Change agents who understand how their work connects to the business aren't much different from innovative and energetic managers. "People like that have concrete objectives that they want to accomplish over a set period of time," Maletz says, "and those are the things they hold themselves accountable for. Any agenda for meeting those objectives is going to require change of some sort." The difference is that change agents do more than simply check off their list of accomplishments: they focus on how their accomplishments affect the organization's operation. "It's not just whether you meet your hiring requirements on time," Maletz says. "It's whether the people you've hired will keep driving the company."

2. Change is about people. People will surprise you.

If you read the academic literature, too often change comes across as a remarkably bloodless activity: establish a vision, find a mentor, design the program, paint by the numbers.

We interrupt this program to deliver a dose of reality: it doesn't work that way. In the real world of change, leaders desert you, your staunchest allies cut and run, opposition comes from the places you least expect, and your fiercest opponent can turn out to be your most vital supporter. In other words, when emotions are running high and the stakes are even higher, people act like people.

Here's how Knowling describes the first step of his own transformation from reluctant participant to change agent. Called to a gathering of Ameritech's 70 top executives, Knowling learned that each team member would evaluate the others -- and then the rankings would be shared. "I've never been more afraid in my life," says Knowling. "I felt it was a bad process. It didn't feel right, and I was afraid of the results."

Knowling tried to subvert the process, going to the team leaders and lobbying them to short-circuit the assessment. Before the night was over, he was sure he'd won.

"The next morning," Knowling recalls, "I got a rude awakening. One of the leaders came up to me and said, 'I'm going to ask you to do something for me. Trust this process.' I said, 'What are you talking about?' He said, 'We're going to do the assessment.'"

The assessment was even more traumatic than Knowling had expected. "During the process some people lost it," says Knowling. "Some who got great marks felt guilty. People got angry about what others had said about them. I've never had an undressing like that in my life."

But Knowling also found that the assessment process was a great experience. "It built the team far greater than anything we could have done. When I realized that, I took another risk.
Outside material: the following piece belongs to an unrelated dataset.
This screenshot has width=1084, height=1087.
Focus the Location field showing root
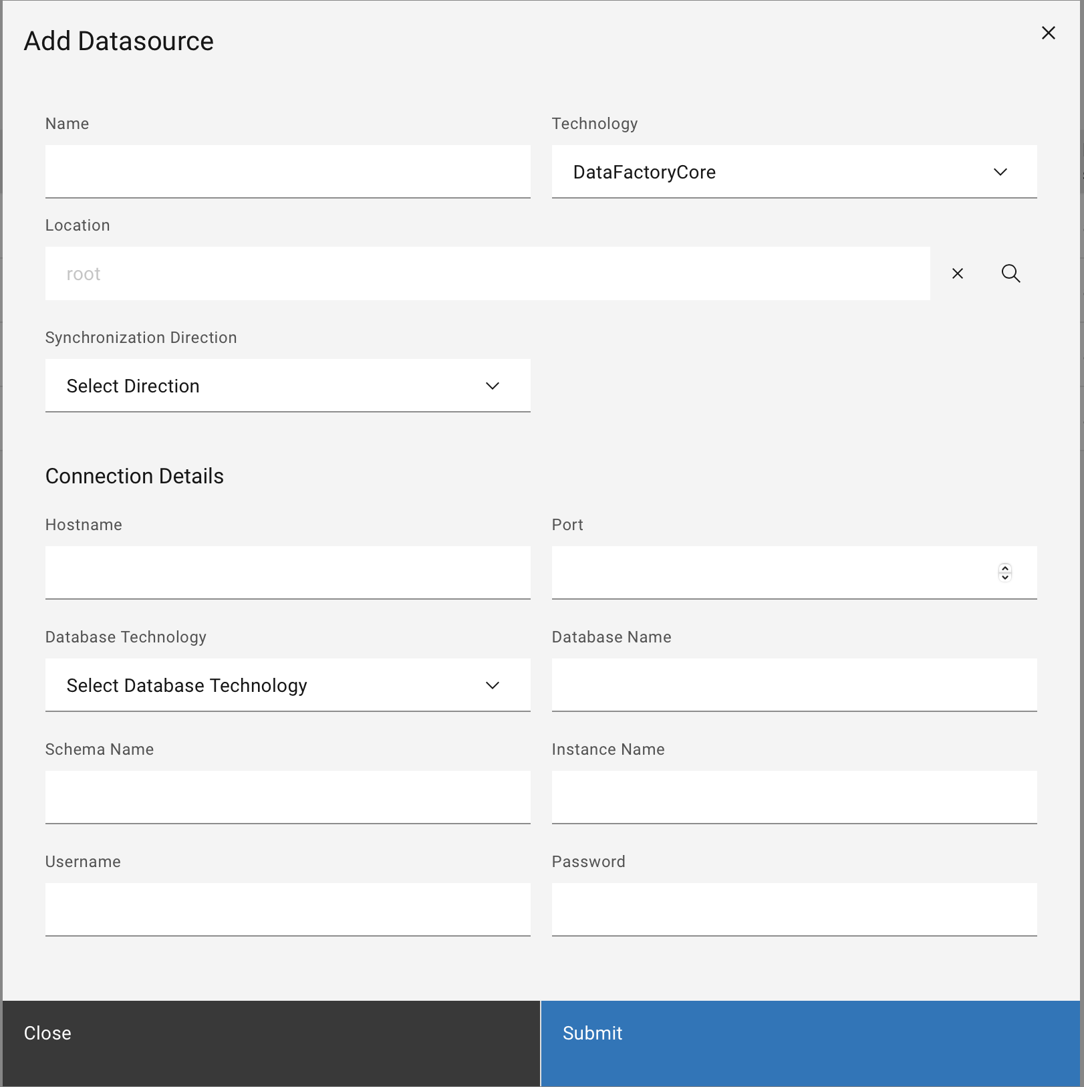(487, 273)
I stood up in front of the whole group and said, 'I was wrong.'"

Later, when he headed up the Ameritech Institute, Knowling relied on the assessment process he had so vehemently opposed. "I'd explain that the importance of the ranking was to get people used to a culture where you can have differences on teams and learn from those differences." From its biggest opponent, Knowling became its most ardent fan.
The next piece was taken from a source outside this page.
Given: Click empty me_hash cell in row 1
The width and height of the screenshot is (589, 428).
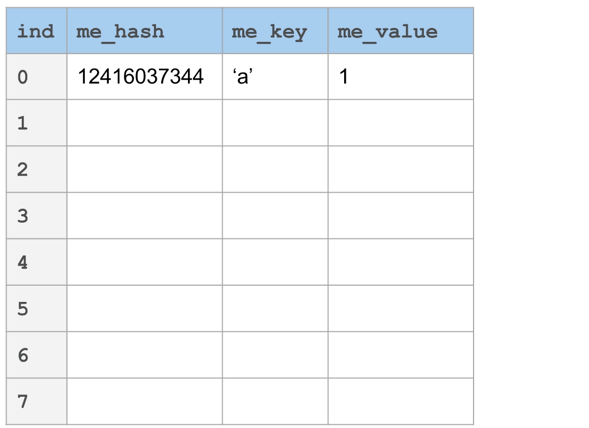Looking at the screenshot, I should (x=144, y=123).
Klaus Karl, a change agent in Maletz's SNI program, experienced the flip side of the human surprise factor. Wooed into the program as a way to keep him from leaving SNI, Karl read in the newspaper during his Christmas holiday that the senior executive supporting his project had left the company. A few weeks later, while in the United States as part of his training, he learned that the second executive supporting him had retired. When he returned to Germany and met his third sponsor, he got the distinct impression that the man had little interest in his project. At this point, Karl faced a dilemma: do nothing and coast through his year, or deal directly with the lack of support.